JVM stalls around uncommitting

Tue Mar 31 19:59:51 UTC 2020

Hi ZGC Team,

I run benchmarks against our application using ZGC on heaps in few
hundreds GB scale. In the beginning everything goes smooth, but 
eventually I experience very long JVM stalls, sometimes longer than one
minute. According to the JVM log, reaching safepoints occasionally takes
very long time, matching to the duration of the stalls I experience.

After a few iterations, I started looking at uncommitting and learned
that the way ZGC performs uncommitting - flushing the pages, punching
holes, removing blocks from the backing file - can be expensive [1] when
uncommitting tens or more than a hundred GB of memory. The trace level
heap logs confirmed that uncommitting blocks in this size takes many
seconds. After disabled uncommitting my benchmark runs without the huge
stalls and the overall experience with ZGC is quite good.

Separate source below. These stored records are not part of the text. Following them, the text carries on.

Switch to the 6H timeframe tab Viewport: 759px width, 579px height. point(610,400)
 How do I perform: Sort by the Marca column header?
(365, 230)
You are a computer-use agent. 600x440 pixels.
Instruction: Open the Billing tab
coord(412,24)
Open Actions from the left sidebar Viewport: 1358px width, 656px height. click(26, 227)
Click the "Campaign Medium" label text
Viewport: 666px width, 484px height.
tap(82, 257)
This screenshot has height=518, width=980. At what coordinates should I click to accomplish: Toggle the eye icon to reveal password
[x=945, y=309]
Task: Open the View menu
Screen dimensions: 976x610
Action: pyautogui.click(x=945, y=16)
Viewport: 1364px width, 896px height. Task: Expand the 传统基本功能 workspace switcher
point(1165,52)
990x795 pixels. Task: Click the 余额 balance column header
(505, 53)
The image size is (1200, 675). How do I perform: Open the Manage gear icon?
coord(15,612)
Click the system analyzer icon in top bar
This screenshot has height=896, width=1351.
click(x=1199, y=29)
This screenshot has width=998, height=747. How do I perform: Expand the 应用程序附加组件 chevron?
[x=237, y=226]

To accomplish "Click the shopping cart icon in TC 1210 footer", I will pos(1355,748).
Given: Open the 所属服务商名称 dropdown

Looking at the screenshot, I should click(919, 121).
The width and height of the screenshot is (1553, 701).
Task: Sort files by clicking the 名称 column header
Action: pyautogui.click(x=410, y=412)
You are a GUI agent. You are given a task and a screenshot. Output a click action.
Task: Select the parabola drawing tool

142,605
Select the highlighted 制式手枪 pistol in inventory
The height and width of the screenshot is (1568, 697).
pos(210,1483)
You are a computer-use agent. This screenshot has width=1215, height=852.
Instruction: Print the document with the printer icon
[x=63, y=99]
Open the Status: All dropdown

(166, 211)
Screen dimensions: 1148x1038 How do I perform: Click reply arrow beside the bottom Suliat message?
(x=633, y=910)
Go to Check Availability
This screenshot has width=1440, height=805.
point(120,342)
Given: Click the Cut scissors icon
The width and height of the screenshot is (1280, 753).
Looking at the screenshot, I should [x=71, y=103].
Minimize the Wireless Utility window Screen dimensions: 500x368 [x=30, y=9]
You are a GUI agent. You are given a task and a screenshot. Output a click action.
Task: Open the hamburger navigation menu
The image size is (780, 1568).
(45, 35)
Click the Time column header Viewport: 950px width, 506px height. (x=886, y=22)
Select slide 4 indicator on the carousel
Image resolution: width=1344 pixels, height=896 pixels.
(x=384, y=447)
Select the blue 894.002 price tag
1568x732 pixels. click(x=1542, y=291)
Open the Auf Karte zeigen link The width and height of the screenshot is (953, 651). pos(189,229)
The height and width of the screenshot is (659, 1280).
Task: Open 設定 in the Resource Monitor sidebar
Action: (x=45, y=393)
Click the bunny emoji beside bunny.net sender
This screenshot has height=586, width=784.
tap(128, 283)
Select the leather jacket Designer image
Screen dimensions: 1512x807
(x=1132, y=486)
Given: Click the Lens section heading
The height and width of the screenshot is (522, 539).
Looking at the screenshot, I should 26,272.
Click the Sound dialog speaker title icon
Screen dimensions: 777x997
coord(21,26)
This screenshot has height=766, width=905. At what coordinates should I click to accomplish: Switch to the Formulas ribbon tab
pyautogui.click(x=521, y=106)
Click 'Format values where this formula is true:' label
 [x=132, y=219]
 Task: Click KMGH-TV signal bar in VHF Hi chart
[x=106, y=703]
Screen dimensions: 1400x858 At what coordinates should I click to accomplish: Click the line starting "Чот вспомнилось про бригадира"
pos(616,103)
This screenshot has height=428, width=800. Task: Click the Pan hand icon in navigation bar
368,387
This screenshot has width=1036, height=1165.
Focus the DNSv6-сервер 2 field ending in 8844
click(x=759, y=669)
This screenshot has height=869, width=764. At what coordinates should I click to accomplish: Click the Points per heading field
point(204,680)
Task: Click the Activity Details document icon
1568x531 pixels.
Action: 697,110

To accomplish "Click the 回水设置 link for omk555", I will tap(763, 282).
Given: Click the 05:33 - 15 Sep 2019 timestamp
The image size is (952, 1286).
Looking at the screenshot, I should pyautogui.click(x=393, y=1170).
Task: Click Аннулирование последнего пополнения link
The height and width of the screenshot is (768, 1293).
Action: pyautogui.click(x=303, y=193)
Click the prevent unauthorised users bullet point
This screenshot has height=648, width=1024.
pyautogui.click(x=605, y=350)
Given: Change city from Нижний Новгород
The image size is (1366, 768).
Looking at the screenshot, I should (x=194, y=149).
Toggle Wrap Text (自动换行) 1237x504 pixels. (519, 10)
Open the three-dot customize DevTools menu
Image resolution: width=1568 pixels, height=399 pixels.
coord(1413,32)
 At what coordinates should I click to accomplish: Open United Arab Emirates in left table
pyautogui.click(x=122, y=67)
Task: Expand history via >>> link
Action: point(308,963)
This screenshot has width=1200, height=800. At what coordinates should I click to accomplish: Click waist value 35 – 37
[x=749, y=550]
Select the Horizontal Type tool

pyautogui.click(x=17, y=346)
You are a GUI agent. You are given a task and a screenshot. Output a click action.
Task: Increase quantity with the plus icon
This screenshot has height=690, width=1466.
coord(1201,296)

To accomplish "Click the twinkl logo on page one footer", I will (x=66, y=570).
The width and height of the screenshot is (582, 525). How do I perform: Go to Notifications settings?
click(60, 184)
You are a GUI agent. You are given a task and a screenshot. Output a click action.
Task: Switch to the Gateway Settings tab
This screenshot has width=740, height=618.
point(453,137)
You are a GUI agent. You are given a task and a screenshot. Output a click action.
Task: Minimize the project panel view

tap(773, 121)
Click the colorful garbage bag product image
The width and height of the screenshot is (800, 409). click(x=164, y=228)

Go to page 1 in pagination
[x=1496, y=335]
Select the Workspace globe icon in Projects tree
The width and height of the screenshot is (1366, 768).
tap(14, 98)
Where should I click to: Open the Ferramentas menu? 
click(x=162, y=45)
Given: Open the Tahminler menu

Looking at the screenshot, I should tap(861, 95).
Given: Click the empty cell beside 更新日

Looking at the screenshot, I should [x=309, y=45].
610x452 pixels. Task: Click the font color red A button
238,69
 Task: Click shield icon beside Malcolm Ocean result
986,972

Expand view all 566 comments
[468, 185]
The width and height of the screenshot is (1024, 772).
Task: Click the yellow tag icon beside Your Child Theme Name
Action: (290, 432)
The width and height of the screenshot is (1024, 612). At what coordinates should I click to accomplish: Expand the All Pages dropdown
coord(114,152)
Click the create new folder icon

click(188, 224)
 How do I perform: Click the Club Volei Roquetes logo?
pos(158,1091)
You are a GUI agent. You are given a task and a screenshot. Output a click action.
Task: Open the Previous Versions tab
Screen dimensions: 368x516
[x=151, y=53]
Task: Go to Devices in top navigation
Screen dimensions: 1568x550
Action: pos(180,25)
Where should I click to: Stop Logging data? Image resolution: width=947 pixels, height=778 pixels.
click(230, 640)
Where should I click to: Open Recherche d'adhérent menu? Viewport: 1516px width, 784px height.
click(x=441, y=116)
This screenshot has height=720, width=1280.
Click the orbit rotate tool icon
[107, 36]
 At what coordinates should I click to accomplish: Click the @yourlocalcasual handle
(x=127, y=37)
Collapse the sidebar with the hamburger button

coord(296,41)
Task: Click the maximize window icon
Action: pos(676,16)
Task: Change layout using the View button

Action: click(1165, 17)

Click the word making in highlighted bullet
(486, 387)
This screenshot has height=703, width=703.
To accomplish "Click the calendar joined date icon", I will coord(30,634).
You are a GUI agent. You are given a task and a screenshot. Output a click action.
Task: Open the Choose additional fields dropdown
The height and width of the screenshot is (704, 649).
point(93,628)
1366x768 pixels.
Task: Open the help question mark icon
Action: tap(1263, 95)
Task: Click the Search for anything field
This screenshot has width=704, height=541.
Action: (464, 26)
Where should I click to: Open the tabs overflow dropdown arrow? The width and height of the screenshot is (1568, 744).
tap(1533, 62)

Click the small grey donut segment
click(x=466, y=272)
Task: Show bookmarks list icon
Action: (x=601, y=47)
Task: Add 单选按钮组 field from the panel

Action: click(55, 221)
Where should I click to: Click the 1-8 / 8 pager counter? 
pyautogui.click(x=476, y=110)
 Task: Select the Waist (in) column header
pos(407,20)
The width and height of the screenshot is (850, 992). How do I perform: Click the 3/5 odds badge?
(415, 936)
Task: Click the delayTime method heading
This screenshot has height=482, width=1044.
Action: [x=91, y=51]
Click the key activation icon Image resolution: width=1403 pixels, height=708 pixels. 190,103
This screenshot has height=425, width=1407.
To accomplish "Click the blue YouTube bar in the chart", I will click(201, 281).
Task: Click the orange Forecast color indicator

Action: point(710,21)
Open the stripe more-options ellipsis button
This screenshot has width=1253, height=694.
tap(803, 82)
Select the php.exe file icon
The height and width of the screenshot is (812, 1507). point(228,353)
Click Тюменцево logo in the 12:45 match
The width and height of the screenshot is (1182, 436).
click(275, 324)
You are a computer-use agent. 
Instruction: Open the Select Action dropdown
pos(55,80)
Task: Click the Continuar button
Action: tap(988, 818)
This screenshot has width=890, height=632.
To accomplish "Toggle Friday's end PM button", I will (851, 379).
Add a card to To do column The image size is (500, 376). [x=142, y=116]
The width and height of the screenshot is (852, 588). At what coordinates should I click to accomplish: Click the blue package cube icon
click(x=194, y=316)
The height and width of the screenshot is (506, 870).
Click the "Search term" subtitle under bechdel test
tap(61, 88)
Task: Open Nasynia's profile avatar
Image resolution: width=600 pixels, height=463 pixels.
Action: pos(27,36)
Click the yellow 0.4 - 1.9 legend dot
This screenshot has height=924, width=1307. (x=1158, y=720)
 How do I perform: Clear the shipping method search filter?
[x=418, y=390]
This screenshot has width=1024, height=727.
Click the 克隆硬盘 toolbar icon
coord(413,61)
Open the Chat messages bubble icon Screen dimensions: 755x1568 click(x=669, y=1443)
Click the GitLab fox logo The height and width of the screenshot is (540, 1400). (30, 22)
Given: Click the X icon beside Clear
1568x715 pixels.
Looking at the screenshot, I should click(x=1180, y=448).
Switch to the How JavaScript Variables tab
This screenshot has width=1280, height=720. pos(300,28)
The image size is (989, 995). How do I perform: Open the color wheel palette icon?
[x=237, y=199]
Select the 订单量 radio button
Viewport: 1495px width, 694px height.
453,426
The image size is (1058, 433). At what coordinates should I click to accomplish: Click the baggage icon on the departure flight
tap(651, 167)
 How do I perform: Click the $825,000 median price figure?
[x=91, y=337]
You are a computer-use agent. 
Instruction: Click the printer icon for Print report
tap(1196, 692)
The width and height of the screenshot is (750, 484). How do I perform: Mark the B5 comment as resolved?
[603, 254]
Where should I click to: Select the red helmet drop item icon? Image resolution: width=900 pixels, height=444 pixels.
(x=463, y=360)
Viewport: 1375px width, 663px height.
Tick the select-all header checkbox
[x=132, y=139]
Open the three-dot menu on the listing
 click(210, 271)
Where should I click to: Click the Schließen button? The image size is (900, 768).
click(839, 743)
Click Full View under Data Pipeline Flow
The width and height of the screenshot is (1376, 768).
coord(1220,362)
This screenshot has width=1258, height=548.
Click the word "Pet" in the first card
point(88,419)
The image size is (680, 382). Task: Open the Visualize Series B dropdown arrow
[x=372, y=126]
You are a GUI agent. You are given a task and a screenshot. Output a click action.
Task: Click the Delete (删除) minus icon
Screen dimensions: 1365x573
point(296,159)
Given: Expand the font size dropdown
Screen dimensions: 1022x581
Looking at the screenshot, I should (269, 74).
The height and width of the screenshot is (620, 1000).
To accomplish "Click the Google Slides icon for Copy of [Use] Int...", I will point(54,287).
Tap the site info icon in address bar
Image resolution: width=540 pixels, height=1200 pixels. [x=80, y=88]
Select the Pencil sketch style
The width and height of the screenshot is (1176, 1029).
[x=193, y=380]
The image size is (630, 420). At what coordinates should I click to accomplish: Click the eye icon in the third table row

Since uncommitting is done asynchronously to the mutators, I expected it
not to interfere with them. My understanding is that flushing, 
bookeeping and uncommitting is done under a mutex [2], and contention on 
that can be the source of the stalls I see, such as when there is a 
demand to commit memory while uncommitting is taking place. Can you 
confirm if this above is an explanation that makes sense to you? If so, 
is there a cure to this that I couldn't find? Like a time bound or a cap 
on the amount of the memory that can be uncommitted in one go.

This is an example log captured during a stall:

[1778,704s][info ][safepoint] Safepoint "ZMarkStart", Time since last:
34394880194 ns, Reaching safepoint: 247308 ns, At safepoint: 339634 ns,
Total: 586942 ns
[1833,707s][trace][gc,heap  ] Uncommitting memory: 459560M-459562M (2M)
[...]
[... zillions of continuous uncommitting log lines ...]
[...]
[1846,076s][trace][gc,heap  ] Uncommitting memory: 84M-86M (2M)
[1846,076s][info ][gc,heap  ] Capacity: 528596M(86%)->386072M(63%),
Uncommitted: 142524M
[1846,076s][trace][gc,heap  ] Uncommit Timeout: 1s
[1846,078s][info ][safepoint] Safepoint "Cleanup", Time since last:
18001682918 ns, Reaching safepoint: 49371131055 ns, At safepoint: 252559
ns, Total: 49371383614 ns

In the above case TTSP is 49s, while the uncommitting lines cover only
13s. The TTSP would indicate that the safepoint request was signaled at 
1797s, but the log is empty between 1778s and 1883s. If my understanding 
above is correct, could it be that waiting for the mutex, flushing etc 
takes that much time and just not visible in the log?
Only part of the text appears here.